_DATA LINES_.
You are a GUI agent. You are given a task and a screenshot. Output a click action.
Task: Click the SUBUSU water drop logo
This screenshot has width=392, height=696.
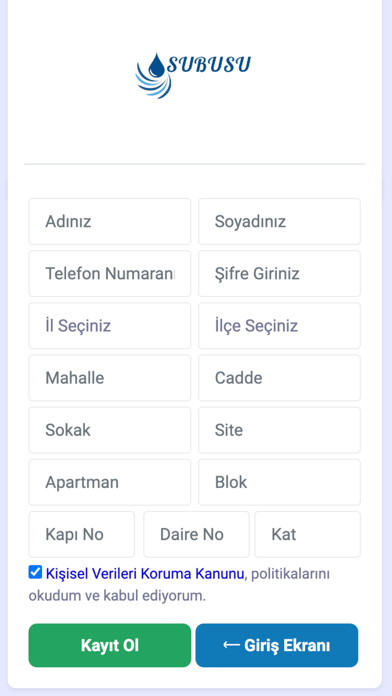click(194, 75)
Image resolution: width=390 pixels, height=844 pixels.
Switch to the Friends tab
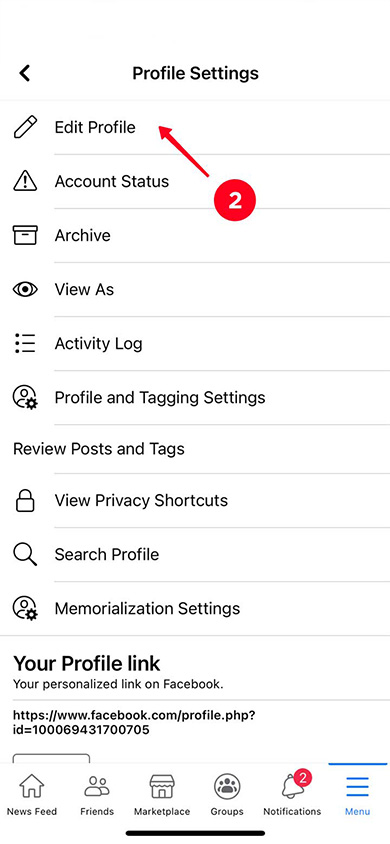tap(97, 794)
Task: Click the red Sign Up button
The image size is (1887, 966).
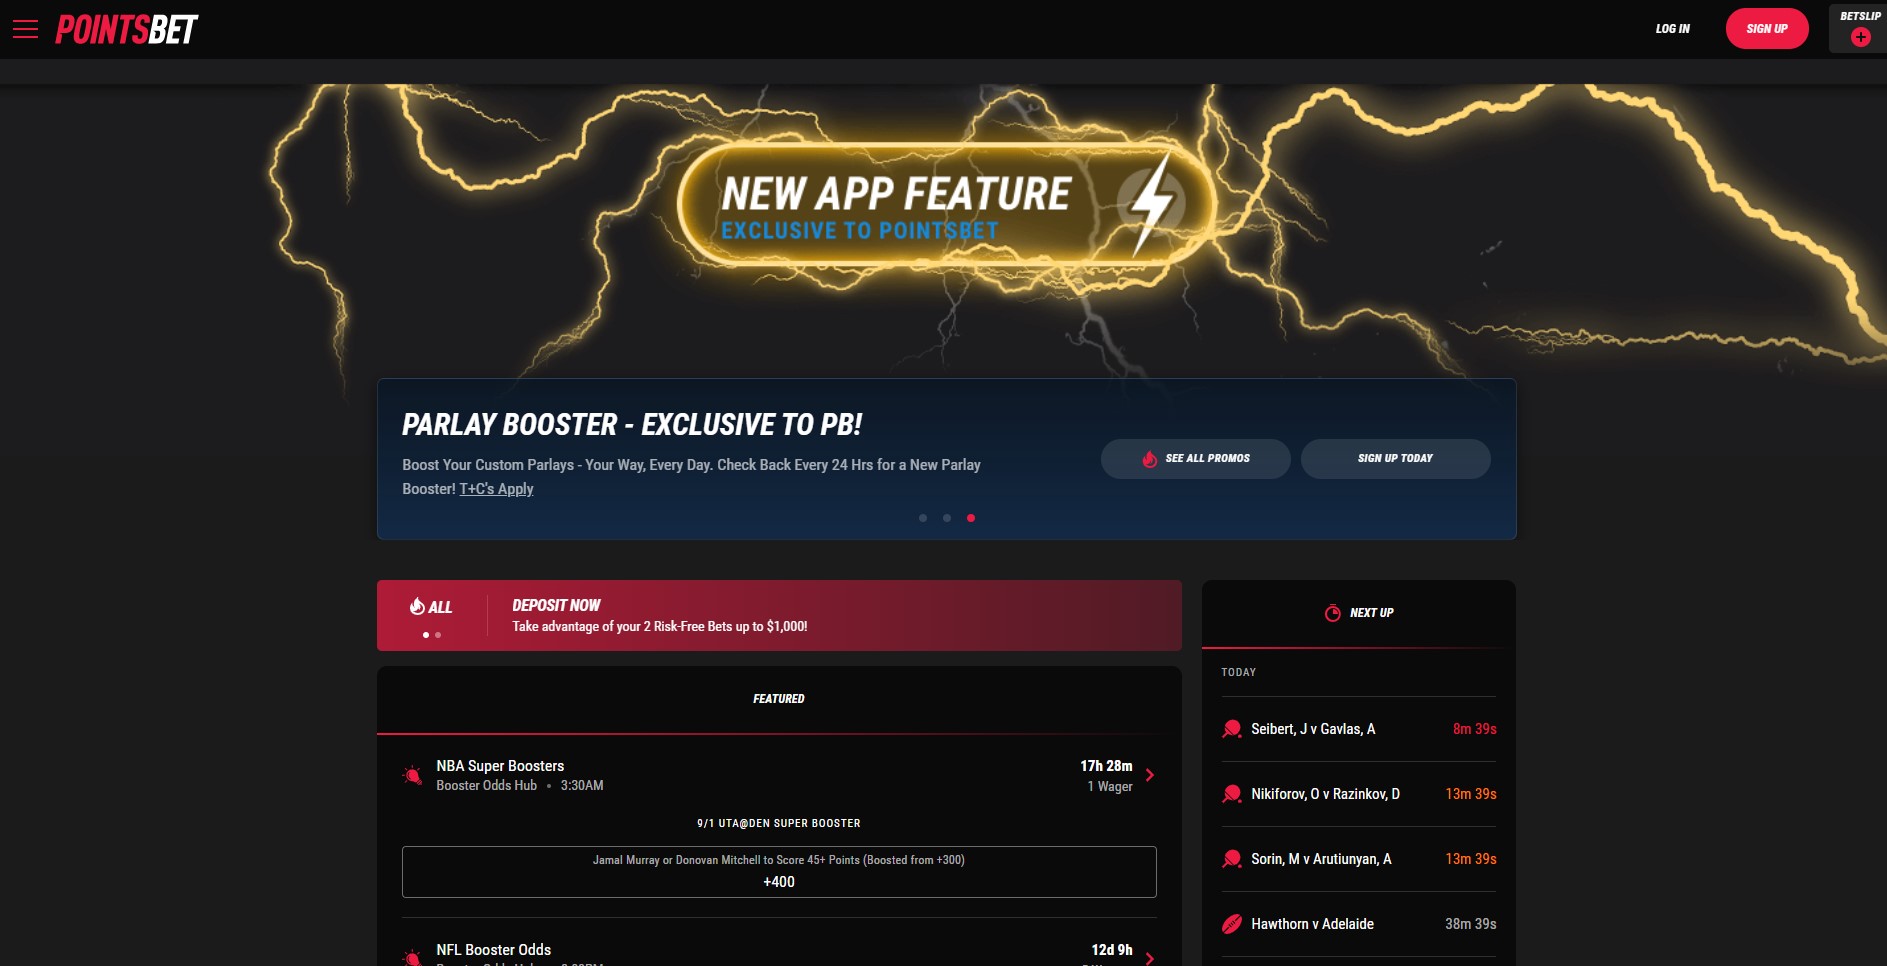Action: (1767, 29)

_EXERCISE AIM_.
Reproduce the text of each of the records above verbatim, omitting the pictures.

_ANSWER TO THE PROBLEM_.
You are a GUI agent. You are given a task and a screenshot. Output a click action.
Task: Click the SUBUSU water drop logo
This screenshot has width=392, height=696.
click(194, 75)
Image resolution: width=390 pixels, height=844 pixels.
Switch to the Friends tab
tap(97, 794)
Task: Click the red Sign Up button
The image size is (1887, 966).
Action: (1767, 29)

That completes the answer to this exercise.